> _Task brief_
An exact reproduction of the records is required, with all pictures omitted.

Saved entries:
"""
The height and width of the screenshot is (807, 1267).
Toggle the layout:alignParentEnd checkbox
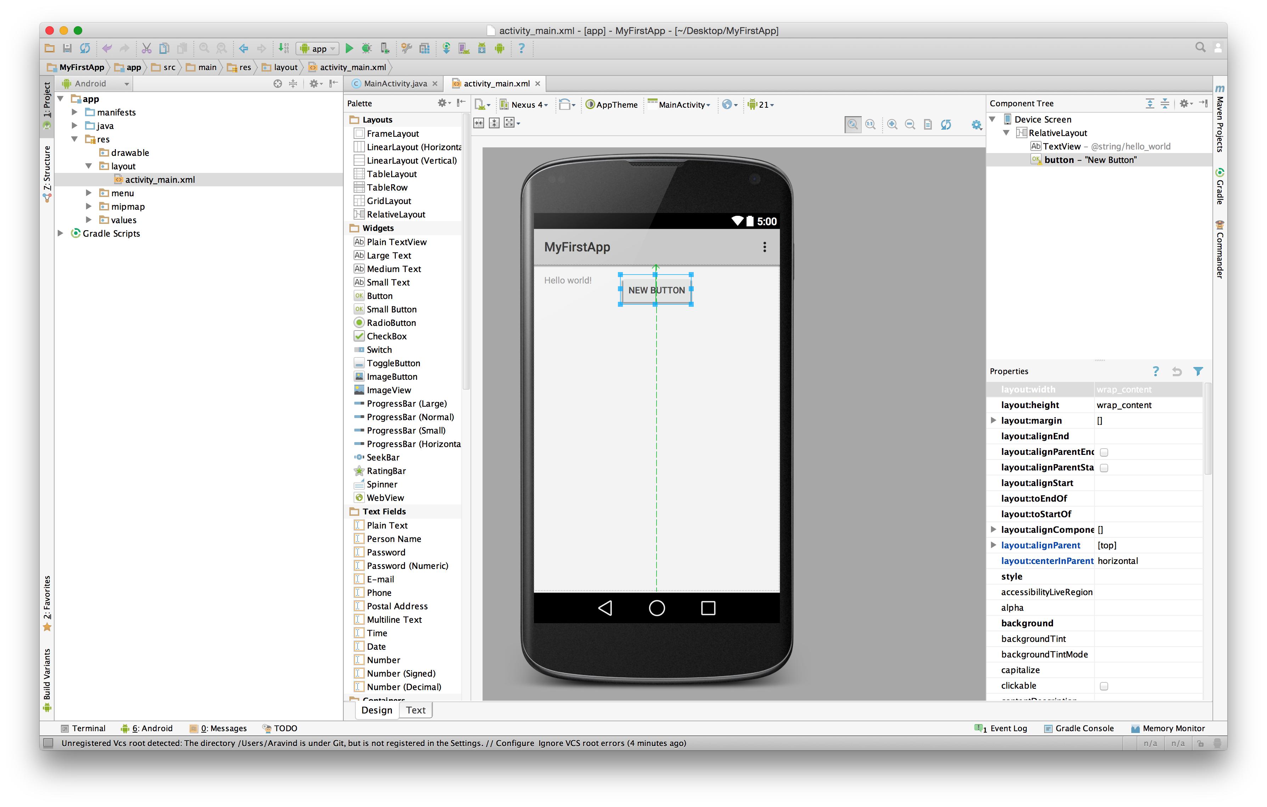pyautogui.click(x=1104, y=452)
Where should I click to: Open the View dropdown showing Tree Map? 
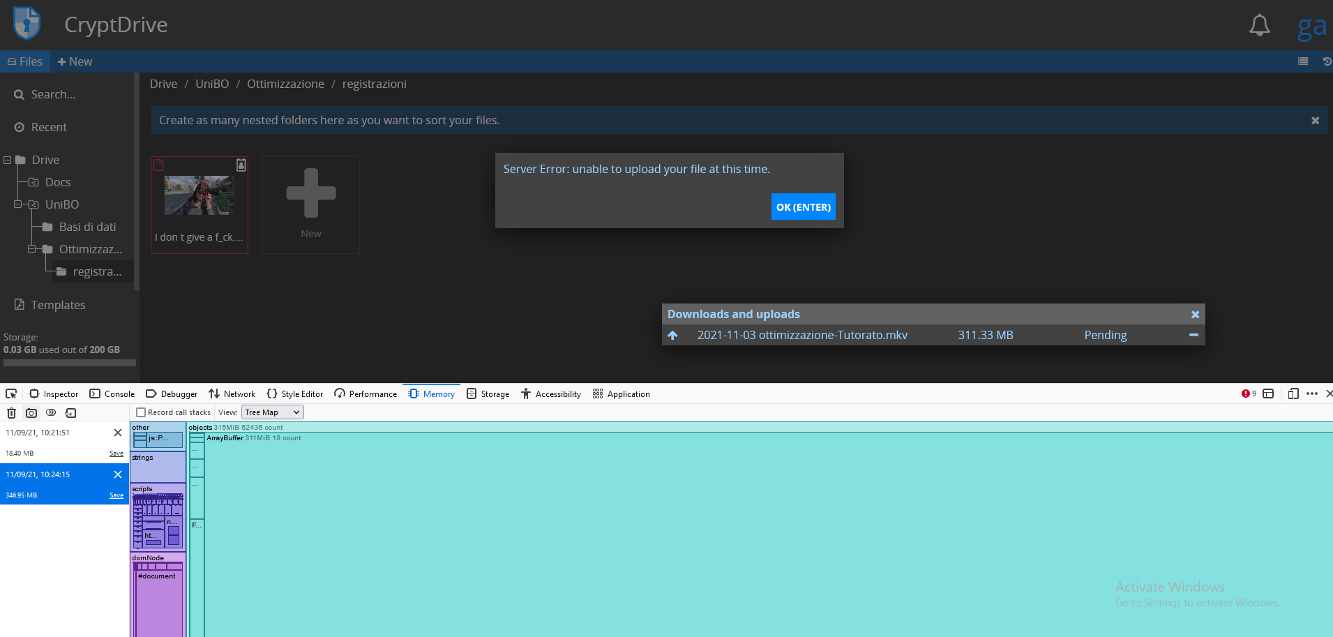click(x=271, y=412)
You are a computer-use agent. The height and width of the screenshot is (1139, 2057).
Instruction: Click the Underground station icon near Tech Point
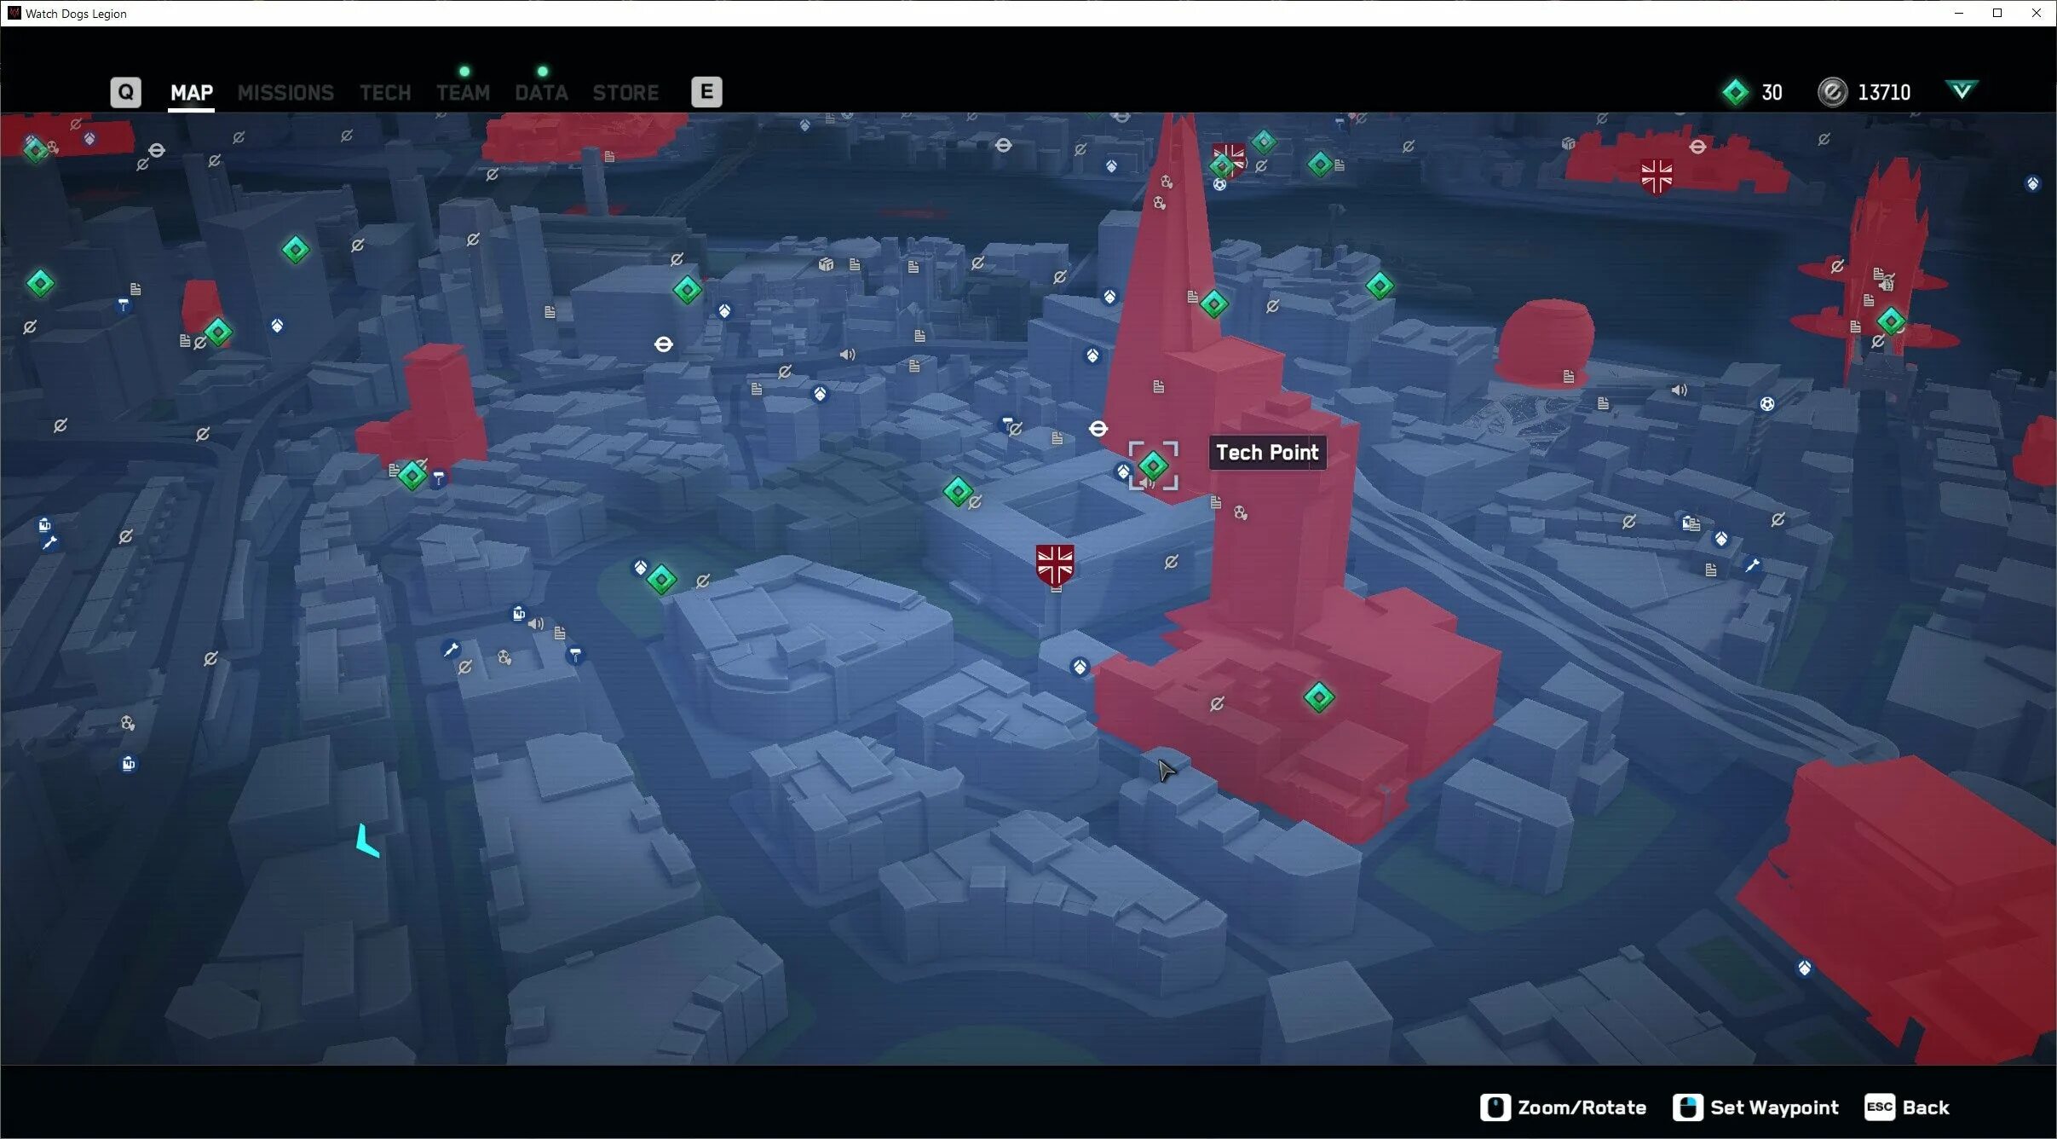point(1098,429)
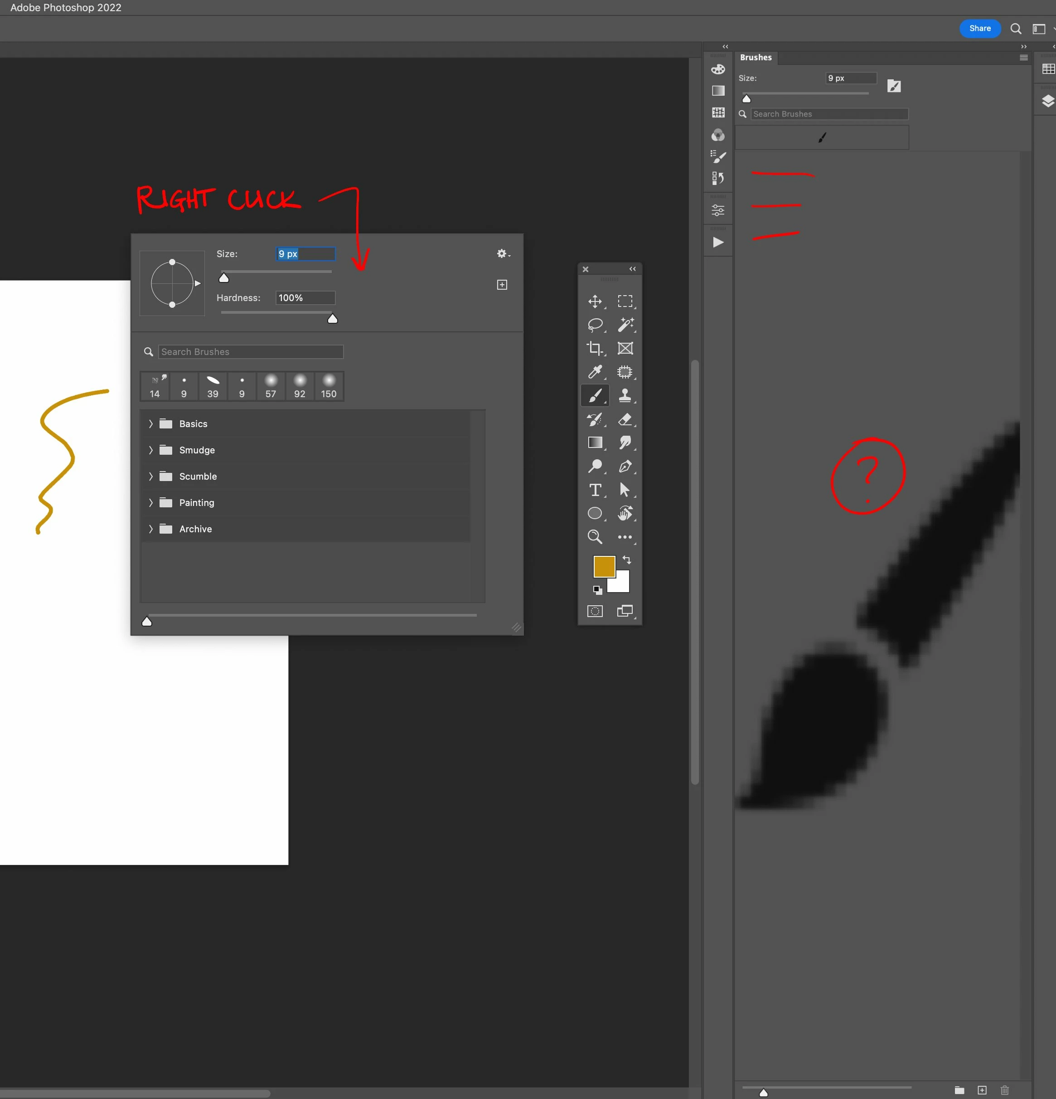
"""
> _Answer for the task_
The height and width of the screenshot is (807, 1267).
Toggle the layout:alignParentEnd checkbox
pyautogui.click(x=1104, y=452)
Where should I click to: Open the View dropdown showing Tree Map? 
click(x=271, y=412)
You are a computer-use agent. The height and width of the screenshot is (1139, 2057).
Instruction: Click the Underground station icon near Tech Point
point(1098,429)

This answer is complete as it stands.